While the carbides do help suppress grain growth by “pinning” boundaries, the grains also continuously grow as the temperature increases or the time at temperature increases. Again, the boundaries are high energy areas that the steel would like to eliminate, and one way it does that is by growing the grains. The higher the temperature the faster diffusion is so that grain growth is more rapid. As more carbides dissolve there are fewer carbides to pin the grain boundaries which also leads to more rapid growth, eventually all of the carbides are dissolved and point “4” is reached, where grain growth occurs more rapidly. This is a great video which illustrates grain growth [3]:
You can see that the larger grains consume the smaller grains. This continues nearly indefinitely though a single crystal structure is never reached because, in part, of the constraints of the outer surfaces of the material.

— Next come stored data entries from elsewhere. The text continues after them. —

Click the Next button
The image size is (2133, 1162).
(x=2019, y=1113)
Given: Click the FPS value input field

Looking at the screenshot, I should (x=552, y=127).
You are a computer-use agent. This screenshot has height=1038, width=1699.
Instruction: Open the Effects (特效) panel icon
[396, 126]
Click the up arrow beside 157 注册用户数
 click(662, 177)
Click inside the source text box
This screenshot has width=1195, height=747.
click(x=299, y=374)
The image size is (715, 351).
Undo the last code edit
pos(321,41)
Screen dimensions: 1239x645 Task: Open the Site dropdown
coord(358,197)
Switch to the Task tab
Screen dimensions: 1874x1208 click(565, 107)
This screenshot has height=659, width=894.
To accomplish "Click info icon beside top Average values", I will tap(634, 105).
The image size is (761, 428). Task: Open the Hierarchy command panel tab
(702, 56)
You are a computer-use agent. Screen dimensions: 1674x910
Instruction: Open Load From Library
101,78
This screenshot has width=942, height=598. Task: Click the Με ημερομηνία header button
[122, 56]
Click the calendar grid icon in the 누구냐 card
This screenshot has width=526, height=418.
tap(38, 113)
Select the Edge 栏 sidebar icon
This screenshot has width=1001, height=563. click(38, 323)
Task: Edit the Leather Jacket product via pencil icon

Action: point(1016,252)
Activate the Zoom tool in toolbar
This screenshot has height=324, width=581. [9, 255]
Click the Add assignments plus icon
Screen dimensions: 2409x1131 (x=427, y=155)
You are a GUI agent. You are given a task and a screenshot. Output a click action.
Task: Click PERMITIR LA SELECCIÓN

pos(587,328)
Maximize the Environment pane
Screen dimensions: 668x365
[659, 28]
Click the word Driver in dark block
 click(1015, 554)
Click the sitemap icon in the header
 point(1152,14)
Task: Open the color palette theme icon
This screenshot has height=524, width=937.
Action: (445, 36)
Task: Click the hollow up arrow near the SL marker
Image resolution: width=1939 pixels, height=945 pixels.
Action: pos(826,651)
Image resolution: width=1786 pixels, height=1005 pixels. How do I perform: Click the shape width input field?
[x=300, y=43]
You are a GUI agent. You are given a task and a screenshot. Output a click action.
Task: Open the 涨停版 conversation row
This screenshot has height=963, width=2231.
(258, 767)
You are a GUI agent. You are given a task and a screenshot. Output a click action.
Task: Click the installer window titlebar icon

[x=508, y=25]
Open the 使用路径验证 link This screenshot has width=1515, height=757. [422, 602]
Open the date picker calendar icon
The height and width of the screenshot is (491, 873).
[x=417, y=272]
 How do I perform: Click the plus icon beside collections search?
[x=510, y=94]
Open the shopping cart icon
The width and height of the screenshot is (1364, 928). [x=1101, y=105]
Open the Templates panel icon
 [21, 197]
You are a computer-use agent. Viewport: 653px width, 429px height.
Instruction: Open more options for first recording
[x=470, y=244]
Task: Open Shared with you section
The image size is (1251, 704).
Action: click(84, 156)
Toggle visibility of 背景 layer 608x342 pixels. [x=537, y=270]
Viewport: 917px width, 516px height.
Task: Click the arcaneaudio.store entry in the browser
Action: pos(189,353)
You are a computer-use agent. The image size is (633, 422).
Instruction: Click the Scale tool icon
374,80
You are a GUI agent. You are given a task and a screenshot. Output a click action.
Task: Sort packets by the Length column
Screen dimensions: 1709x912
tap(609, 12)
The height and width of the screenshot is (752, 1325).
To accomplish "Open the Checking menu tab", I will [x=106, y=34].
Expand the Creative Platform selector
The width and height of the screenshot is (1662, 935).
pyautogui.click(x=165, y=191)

The type and distribution of carbides in tool steels affects the temperature at which grain growth occurs more rapidly, as can be seen in this chart for different tool steels [4]:
For low alloy steels the carbides dissolve at relatively low temperatures, but AlN are present in aluminum-killed steels to help suppress grain growth. Of course, vanadium additions are somewhat common to help suppress grain growth in steels such as W2 from the formation of a fine array of vanadium carbides. However, niobium and titanium can be even more effective for preventing grain growth due to the stability of NbC and TiC at very high temperatures [5]:
So grain size, carbon in solution, and carbide volume are controlled by the temperature and time at the chosen austenitizing temperature. One important aspect is the amount of other alloys in solution for sufficient hardenability, or elements like chromium for stainless steels. Sufficient chromium must dissolve in the austenite prior to quenching to martensite to ensure that good corrosion resistance is achieved. So there is a balance in choosing an austenitizing temperature to get the right amount of carbon and alloy is in solution, the correct carbide volume has been achieved, and excess grain growth has been avoided.
In the next post I will start to write about more practical aspects of austenitizing and how it affects final properties.
Update 7/6/2018: These micrographs are of 1080 steel [6] with increasing time at austenitizing temperature, where the dark austenite replaces the ferrite. The last two micrographs also show the dissolution of the carbides where carbides are seen in (g) but they are largely removed in (h). The steel was held at 730°C (1346°F) for 9s (a), 9.5s (b), 10s (c), 11s (d), 12s (e), 60s (f), 300s (g), and 900s (h). You can see that the formation of austenite is relatively rapid, but that the dissolution of carbides takes longer.
[1] Modified from this page: http://www-g.eng.cam.ac.uk/mmg/teaching/typd/addenda/eutectoidreaction1.html
[2] Cui, Wen, David San-Martín, and Pedro EJ Rivera-Díaz-del-Castillo. “Towards efficient microstructural design and hardness prediction of bearing steels—An integrated experimental and numerical study.” Materials & Design 133 (2017): 464-475.
[3] https://www.youtube.com/watch?v=J_2FdkRqmCA
[4] Roberts, George Adam, Richard Kennedy, and George Krauss. Tool steels. ASM international, 1998.
[5] Repas, P. E. “Microalloyed HSLA Steels.” Proceedings of Microalloying. 1988.
[6] Samuels, Leonard Ernest. Light microscopy of carbon steels. Asm International, 1999.
Good , Excellent i like
Likewise
Are all the atoms that make up each cubic iron? Or are some of them carbon(or other elements)? Like when we say “in solution” does that mean “part of the face centered cubic”?
There are substitutional and interstitial elements. Substitional elements replace an iron atom, these include manganese, chromium, molybdenum, etc. Interstitial atoms sit between iron atoms and include carbon and nitrogen.